売却を依頼するということは、たとえば弁護士さんや司法書士さんに仕事を依頼するのと
同じで、仕事をいわば委任することになります。
(正確には法律行為を委任するのではなく、その事務を委任するので準委任といいます。)
電話や面談などで、口頭でお願いすれば要件は十分たりる。
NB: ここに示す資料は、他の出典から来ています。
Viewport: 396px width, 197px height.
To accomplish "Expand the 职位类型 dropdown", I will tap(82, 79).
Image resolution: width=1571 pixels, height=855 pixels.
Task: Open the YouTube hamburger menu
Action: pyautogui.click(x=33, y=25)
ということになりますが、
不動産の場合、残念ながら、依頼者と不動産業者の間で昔からトラブルが多かったので、
きちんと依頼者と不動産業者の間で依頼内容を書面で交わし、トラブルを防止しましょう
という趣旨で宅地建物取引業法の施行規則で設けられたのが「媒介契約」というものです。
種類は3種類あります。
「一般媒介契約」 「専任媒介契約」 「専属専任媒介契約」 の3種類になります。
「一般媒介契約」というのは、数社の不動産業者に同時に依頼する形式です。
間口が広くなるぶん、成約する機会も多くなるだろう。
各社競争させたほうが良いだろうと考える方もいらっしゃいますが、
依頼された不動産業者のほうからすると、他社で成約する可能性があるし、
報告義務や責任が薄い分あまり力が入らない傾向にあります。
受けるだけで何もしない業者もいます。
また、他社より先決しなければならないため、売り方が雑になる傾向にあります。
調査不十分なまま、無計画に広告を早く出して先決を目指しますが、決まらないと
あとが続かないとか、
具体的な買い手がいないのに業者同士ひっぱりあって、
肝心な買い手を逃したりすることもあります。
また、一般媒介で依頼する場合は、価格をはじめ同条件で依頼する
必要があります。各社バラバラの価格では、買い手は不信感をもってしまします。
価格を下げる時も同時に下げる必要があります。
「専任媒介契約」というのは、
不動産業者1社だけに依頼する形式です。
但し、依頼者が自ら発見した相手と成約する自己発見取引までは制限していません。
3ヶ月を超えない範囲で1社に専任依頼します。
不動産業者は、2週間に1回以上、依頼者に文書で報告したり、
7営業日以内に不動産流通機構に登録して、
他の業者が客付けしたりできるようにする義務が課せられます。
不動産業者は、自社を介して成約できる可能性が大きくなる分、広告費も出せるし、
落ち着いて営業活動ができます。
3ヶ月を経過して成約できなかった場合は、更新もできるし、
他社や一般媒介に切り替えたることができます。
「専属専任媒介契約」は、不動産業者1社だけに依頼する形式で、
自己発見取引まで制限し、必ずその不動産業者を通すことになります。
1週間に1回の報告義務。5営業日以内に不動産流通機構に登録することになります。
どれを選ぶかは依頼者の自由ですが、信頼できる不動産業者を1社選び、
「専任媒介契約」で依頼する方法が良い結果が得られるケースが多いように見受けられます。